Consequently, it can be computed that along the differential inclusion (26a),

$$\begin{aligned} \left\langle \frac{\partial }{\partial \xi } V(\xi ),{\overline{f}} \right\rangle&= (\varphi ^{-1})'(W(\xi )) \left\langle \frac{\partial }{\partial \xi } W(\xi ), {\overline{f}} \right\rangle \\&\le \left( \frac{\psi \big (\varphi ^{-1}(W(\xi ))\big )}{2cW(\xi )}\right) \left( -2caW(\xi )+\frac{2c W(\xi )}{\psi (V_p(x))}\gamma (|d|)\right) \\&=-a\psi \big (\varphi ^{-1}(W(\xi ))\big )+\frac{\psi (\varphi ^{-1}(W(\xi )))}{\psi (V_p(x))}\gamma (|d|)\\&=-a\psi (V(\xi ))+\frac{\psi (V(\xi ))}{\psi (V_p(x))}\gamma (|d|). \end{aligned}$$

To further simplify the right-hand side, let \(v:=V_p(x)\), \(w:=V(\xi )\).
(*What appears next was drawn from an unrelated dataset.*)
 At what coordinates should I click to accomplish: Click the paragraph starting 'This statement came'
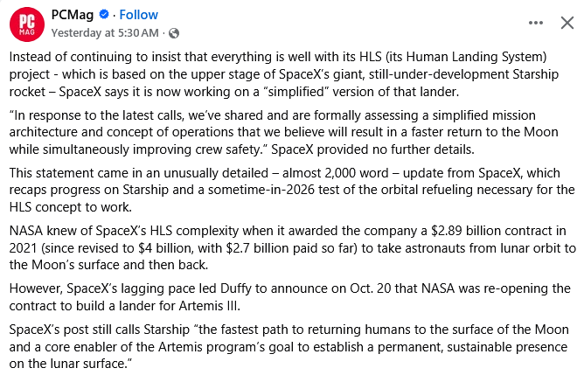point(289,189)
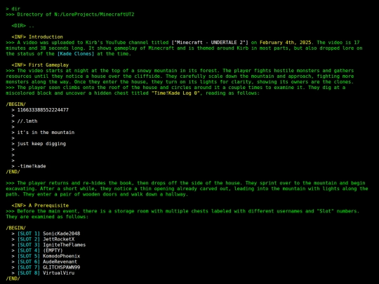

Then, we have \(w\ge v\ge 0\) and \(\varphi (w)=W(\xi )=e^{2c\big (\zeta \tau +(\kappa +1)(T_0-\tau _u)\big )}\varphi (V_p(x))\le e^{2c\big (\zeta N_0+(\kappa +1)T_0\big )}\varphi (v)\). Hence, from Lemma 9,

$$\begin{aligned} \left\langle \frac{\partial }{\partial \xi } V(\xi ),{\overline{f}}\right\rangle \le -a\psi (V(\xi ))+e^{c\big (\zeta N_0+(\kappa +1)T_0\big )}\gamma (|d|) \end{aligned}$$

and (35) holds with

$$\begin{aligned} {\tilde{\alpha }}_c(s)&:=a\psi (s) \end{aligned}$$
(39a)
$$\begin{aligned} \gamma _c(s)&:=e^{c\big (\zeta N_0+(\kappa +1)T_0\big )}\gamma (s). \end{aligned}$$
(39b)

It follows from Lemma 6 that if \(\alpha _{\text {s}}\) is positive definite (resp. \(\alpha _{\text {s}}\in {\mathcal {K}}_{\infty }\)), then \({\tilde{\alpha }}_c\) is also positive definite (resp. \(\alpha _c\in {\mathcal {K}}_{\infty }\)) and so is \(\alpha _c\). In addition, \(\gamma _c\in {\mathcal {K}}\).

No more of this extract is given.